Los inmigrantes hispanos que celebran su herencia en las próximas semanas, viven la contradicción de ser honrados en el discurso mientras son perseguidos en la realidad. Sus aportes a la economía, la cultura y el tejido social son elogiados incluso cuando sus comunidades con familias de estatus migratorio mixto viven bajo el temor constante de la persecución y la deportación. La incoherencia es manifiesta y es una ironía cruel ser celebrado y ser perseguido bajo el perfil racial.
La luz verde de la Corte Suprema a las redadas antiinmigrantes ha provocado indignación y temor no solo en California. Lo que algunos defensores presentan como una simple aplicación de la ley migratoria es, en la práctica, algo mucho más duro: la legitimación del perfilamiento racial, que huele a intenciones maléficas de algunos en el poder que si aspiran a una limpieza étnica. Bajo esta amenaza creíble, familias enteras, aunque entre ellos haya varios ciudadanos, están pensando en irse.
Inmigrantes de todo EE. UU., saben lo que puede significar una parada en el tráfico, estar hablando en español en público, el temor de escuchar que tocan la puerta. Salir a la calle, se ha venido convirtiendo en un acto de valentía para los que tienen un estatus migratorio irregular, donde en esta nueva realidad, todo puede disparar la sospecha, basada únicamente en donde te encuentres, en el acento, en la apariencia o el apellido.
En Chicago se siente una mayor ansiedad, alimentada ante el espectro de la militarización.
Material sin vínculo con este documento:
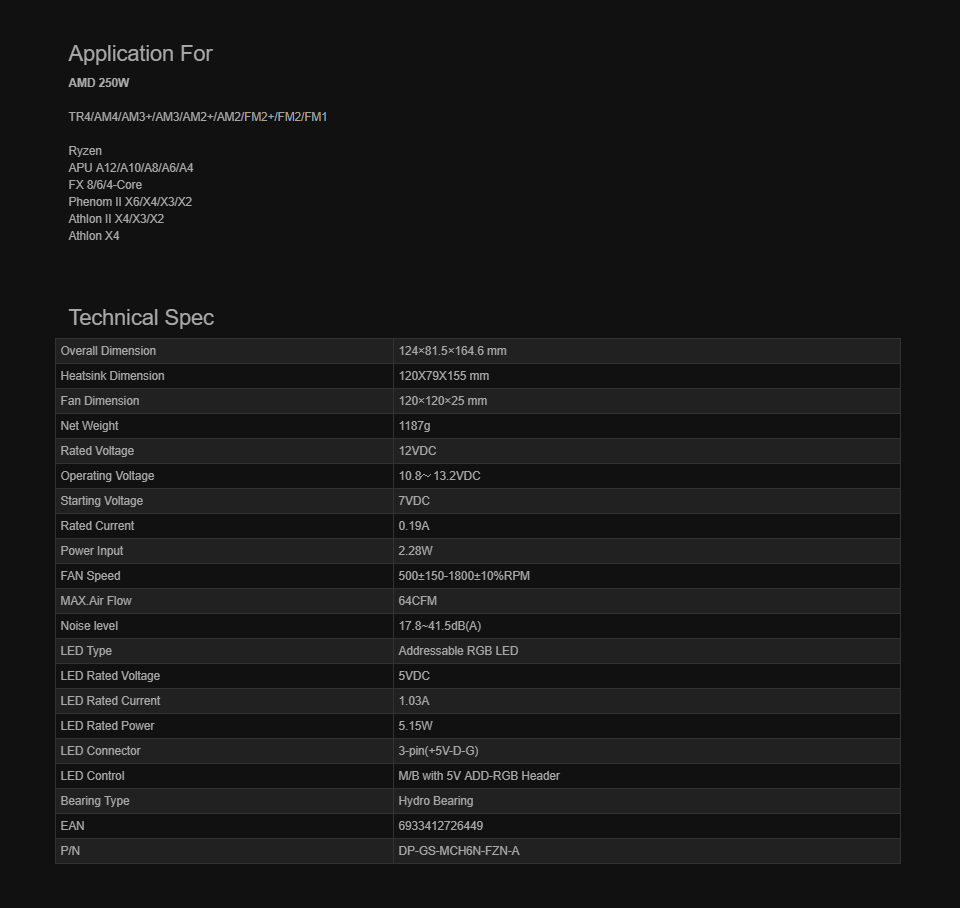Click the Phenom II X6/X4/X3/X2 line
Viewport: 960px width, 908px height.
[130, 202]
Los rumores y reportes del despliegue de fuerzas federales han despertado memorias de pasadas represiones, cuando la seguridad pública se volvió sinónimo de vehículos blindados y agentes fuertemente armados. Los residentes se preguntan qué tipo de ciudad están construyendo cuando el equilibrio entre seguridad y libertad se inclina claramente hacia la intimidación.
En medio de estas tormentas, surge otro lamento silencioso y doloroso de las madres y padres deportados, separados de sus hijos, y también de los progenitores que en sus países esperan respuestas sobre el paradero de sus hijos que entraron en custodia del Gobierno y se les ha perdido el rastro en su proceso de deportación.
El peso de estas políticas también afecta a los que buscan refugio o tenían un estatus temporal. Para los beneficiarios del TPS, muchos de ellos con décadas de vivir en EE. UU. y ahora viven en angustia ante el suspenso sobre qué sucederá finalmente con su frágil escudo que les permitía vivir y trabajar legalmente. El programa no ofrecía ciudadanía, pero si una tregua estable, y a salvo de los peligros de sus países de origen.
Terminarlo ahora significa empujarlos a escoger entre volver a enfrentar lo que los hizo huir de sus países o vivir en las sombras y la persecución. En ambos casos, el costo humano es inconmensurable como difícil de predecir sus consecuencias de lo económico al deterioro social. Se están infligiendo y autoinfligiendo heridas profundas en toda la sociedad donde de una manera u otra todos resultarán afectados.
Estas políticas de aplicación ciega de la ley han tenido respuesta en Washington y en todo el país a través de las marchas con cantos, pancartas y un reclamo colectivo por la dignidad, que intenta recuperar la esencia de este país de inmigrantes.
No solo hay protestas, ciudadanos de diferentes etnicidades se han organizado para defender de detenciones arbitrarias a sus vecinos, inclusive haciendo recular a los agentes de migración que hasta se han tenido que retirar por no llevar ordenes judiciales, y con las llantas ponchadas.
Esta es una de las respuestas ante las cada vez más agresivas campañas “memediáticas” de las mismas redes sociales de la Casa Blanca, que parece regocijarse con la escalada virtual de agresiones, que es causa y efecto de lo violento que es este país.
La reciente muerte de Charlie Kirk es la evidencia de los peligros de la polarización radical que alimenta la violencia política. Ninguna causa, por justa que se reclame, puede legitimarse con sangre. Se necesita un consenso básico: que las diferencias se resuelvan en las urnas y en los foros públicos, nunca con armas ni amenazas. Condenar esa violencia, venga de donde venga, es esencial para preservar la democracia y no hacerles el juego a los matones.
EE. UU., en su mejor versión, ofrecía una promesa: que quienes trabajaban duro tendrían un mejor futuro. Ahora es un país que se aleja de sus propios ideales, de libertad y acogida, de esa generosidad que alguna vez definió su esencia, no la de los gobiernos en busca de la dominación, si no de una sociedad con identidades múltiples, que no tenía miedo a la diversidad y la celebraba con iniciativas como el Mes de la Herencia Hispana. En tiempos inéditos para la mayoría de los que habitamos en este rincón del mundo, se necesitan acciones creativas y contundentes. No hay que dejar pasar la oportunidad de celebrar este mes con la gallardía que como comunidad nos identifica.